*** Opening Extract ***
The pool actually opened several days ago, but because of COVID-19, the city restricted users to lap and open swimming, the same as at its Danny Jones and Felix Pinckney pools. Access to swimming programs will expand post-pandemic. The daily charge for swimmers is $3, which will rise to $5 on Sept. 1, when monthly and annual passes go on sale; those outside the city pay the same rate since many Dorchester County taxpayers helped pay for it.

The competition-size pool can be divided in half, giving the public a space to swim even when school teams are using the pool. Only during a swim meet or other events will the pool be unavailable to the public. Now, more than 50 swimmers can use it at a time.

North Charleston Recreation Director Doyle Best says the city might make a pitch for the South Carolina High School League’s state championship later this year, though COVID-19 continues to cast a fog over fall athletic programs. In any case, he says, “We’re looking forward to hosting some really great meets in the future.”

That seems a certainty, and North Charleston’s recreational renaissance is driven not only to serve residents but to increase recreational tourism. Last fall, the city opened the $14 million North Charleston Athletic Center off Interstate 26 near Remount Road. It’s also expected to draw regional, state and even national competitions that in turn will draw visitors to the city. North Charleston’s baseball and softball fields at Wescott Park, completed in 2013, marked its first major step in this direction.

We congratulate the city on finding creative ways to spur its tourism while also, and even more importantly, giving its residents new and better options for play.
*** Closing Extract ***
*** Opening Data supplied ***
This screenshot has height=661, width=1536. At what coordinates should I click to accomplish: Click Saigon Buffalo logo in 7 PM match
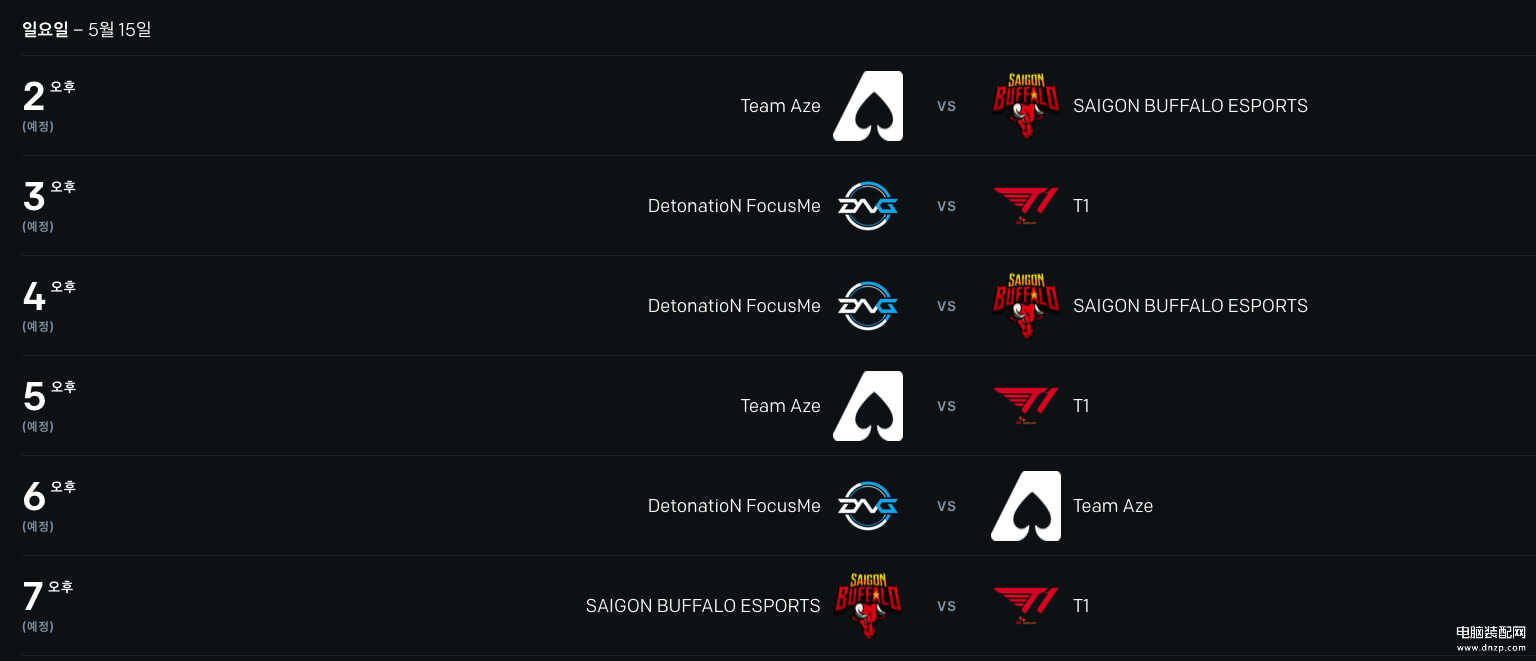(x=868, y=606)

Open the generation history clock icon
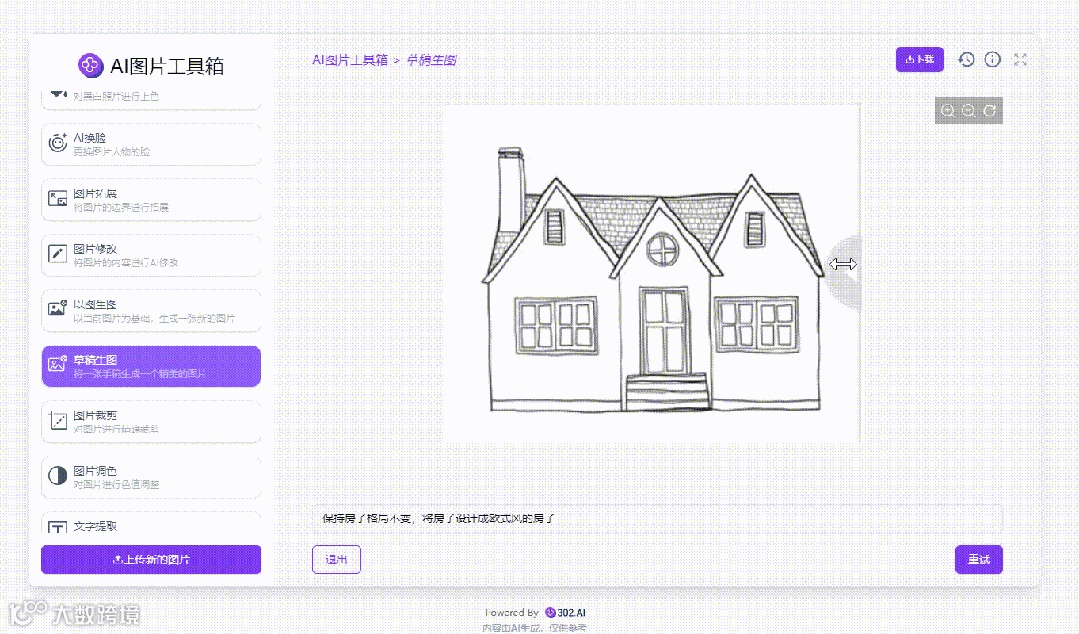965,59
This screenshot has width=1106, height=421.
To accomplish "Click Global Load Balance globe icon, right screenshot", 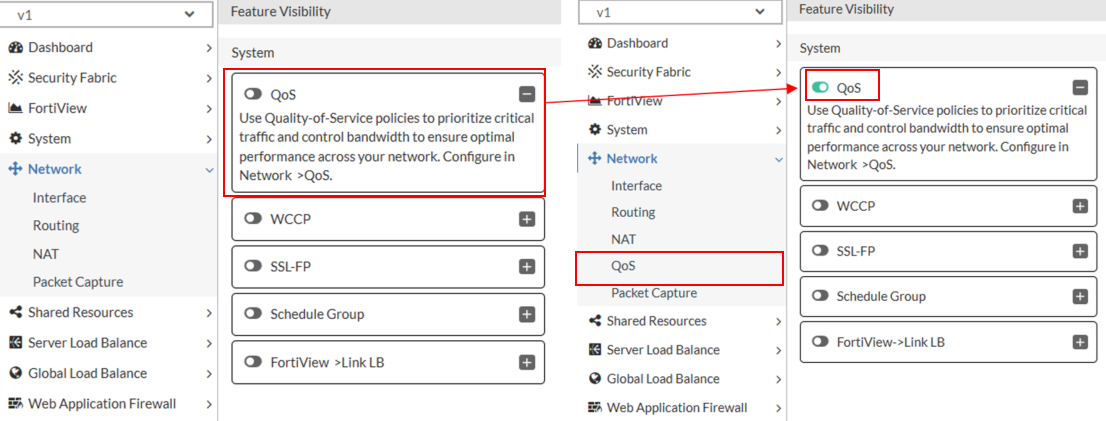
*** Closing Data supplied ***
→ Required work
• a. Condense the paragraph of the North Charleston pool text that begins "That seems a certainty" into a short bulleted list that keeps its main facts.
• b. Retype a passage from the North Charleston pool text word for word. Begin at the words "The pool actually" and stop after "pay for it.".

→ Answers
• a.
- North Charleston's recreational renaissance aims both to serve residents and to increase recreational tourism.
- Last fall the city opened the $14 million North Charleston Athletic Center off Interstate 26 near Remount Road.
- The center is expected to draw regional, state and even national competitions, which will bring visitors to the city.
- The baseball and softball fields at Wescott Park, completed in 2013, were the city's first major step in this direction.

• b.
The pool actually opened several days ago, but because of COVID-19, the city restricted users to lap and open swimming, the same as at its Danny Jones and Felix Pinckney pools. Access to swimming programs will expand post-pandemic. The daily charge for swimmers is $3, which will rise to $5 on Sept. 1, when monthly and annual passes go on sale; those outside the city pay the same rate since many Dorchester County taxpayers helped pay for it.